#### PROVIDED PASSAGE:

──────────────────────────────

# Melanie Tucker must die!



## alra111 (Jan 6, 2007)

The following is an excerpt from this article.



> Apple faces a lawsuit in the U.S., following similar charges in Europe, over tying its iTunes music store to the iPod digital music player.
> 
> Apple revealed the suit, submitted in July to the U.S. District Court for the Northern District of California, in a filing with the U.S.        Securities and Exchange Commission on Friday.
> 
> The suit was filed by a user, Melanie Tucker, and seeks class-action status. It alleges that Apple violates antitrust laws by refusing to allow music bought in its iTunes store to be played on any digital music player besides the iPod. It also charges Apple with not making it clear to customers that music from the iTunes store and the iPod are incompatible with music and devices offered by other companies.


Does anyone know this her?  If so, can you please tell her to leave Apple alone and go work for her money?

Alra111


----------



## fryke (Jan 6, 2007)

──────────────────────────────

Records from a pointing dataset:
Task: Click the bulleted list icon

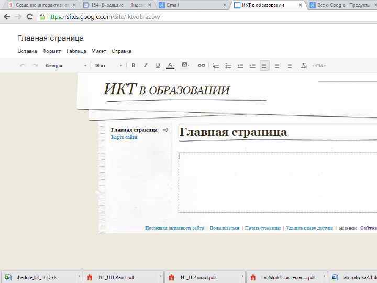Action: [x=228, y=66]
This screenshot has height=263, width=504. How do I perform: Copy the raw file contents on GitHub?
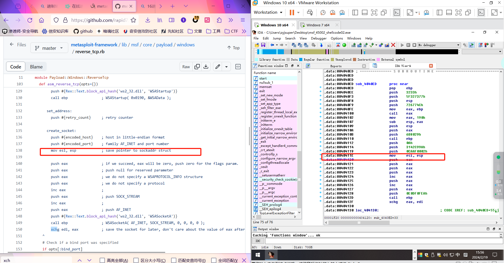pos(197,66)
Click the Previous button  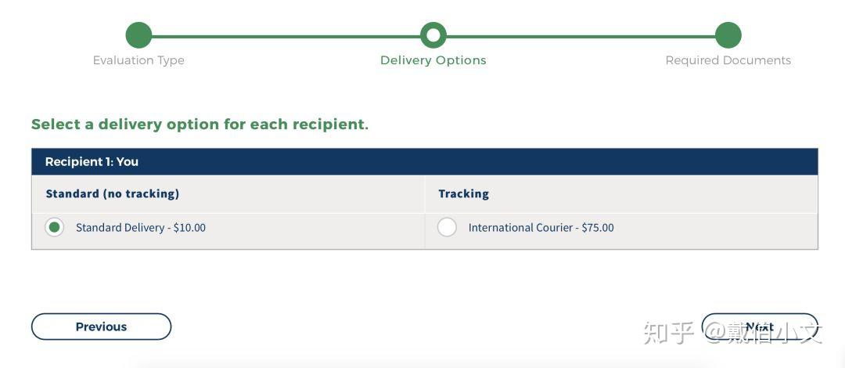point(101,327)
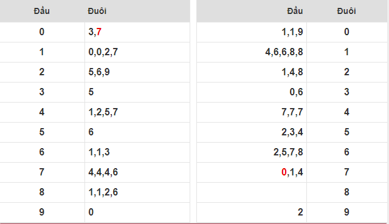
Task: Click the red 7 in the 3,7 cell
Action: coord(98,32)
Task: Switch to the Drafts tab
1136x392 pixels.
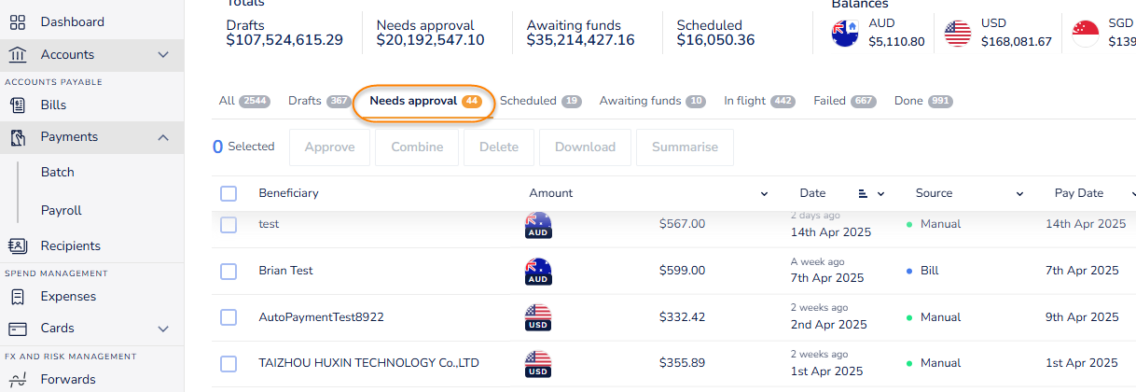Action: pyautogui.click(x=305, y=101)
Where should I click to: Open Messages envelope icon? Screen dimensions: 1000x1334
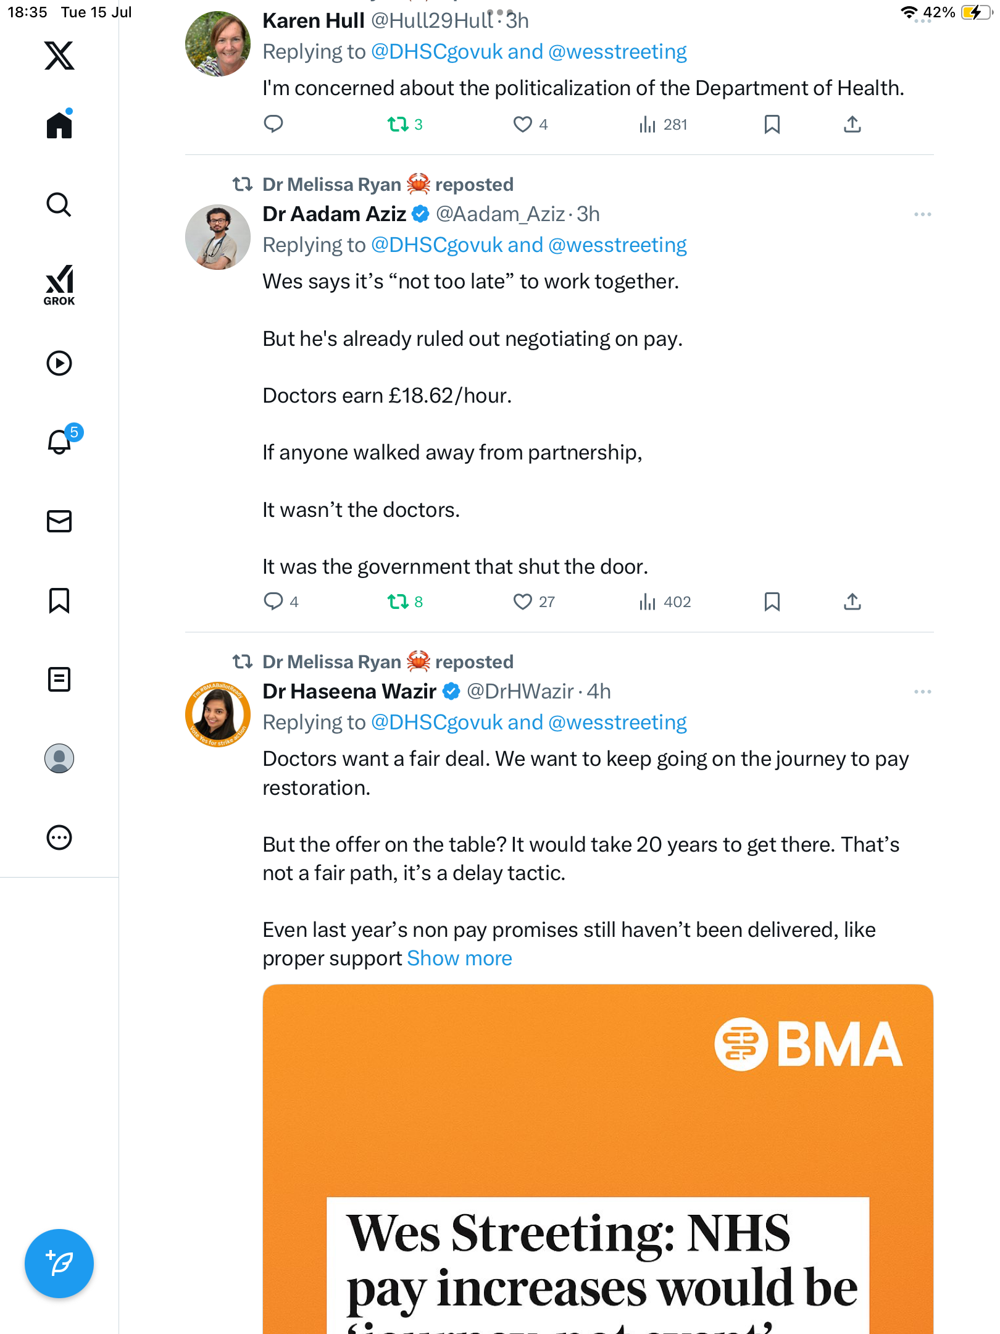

──────────────────────────────

#### TASK SET:
**1.** According to the Apple lawsuit thread, on what grounds does the suit claim that Apple violates antitrust laws?
**2.** Write out the part of the Apple lawsuit thread from "The following is" to "for her money?".
**3.** Answer these questions from the Apple lawsuit thread:
(a) In which court was the suit submitted?
(b) Who filed the suit, and what status does it seek?
(c) On what date did alra111 post?

#### TASK-BY-TASK ANSWERS:
**1.** The suit claims Apple violates antitrust laws because it refuses to allow music bought in its iTunes store to be played on any digital music player besides the iPod.

**2.**
The following is an excerpt from this article.



> Apple faces a lawsuit in the U.S., following similar charges in Europe, over tying its iTunes music store to the iPod digital music player.
> 
> Apple revealed the suit, submitted in July to the U.S. District Court for the Northern District of California, in a filing with the U.S.        Securities and Exchange Commission on Friday.
> 
> The suit was filed by a user, Melanie Tucker, and seeks class-action status. It alleges that Apple violates antitrust laws by refusing to allow music bought in its iTunes store to be played on any digital music player besides the iPod. It also charges Apple with not making it clear to customers that music from the iTunes store and the iPod are incompatible with music and devices offered by other companies.


Does anyone know this her?  If so, can you please tell her to leave Apple alone and go work for her money?

**3.**
(a) The U.S. District Court for the Northern District of California.
(b) A user, Melanie Tucker, filed it, and it seeks class-action status.
(c) Jan 6, 2007.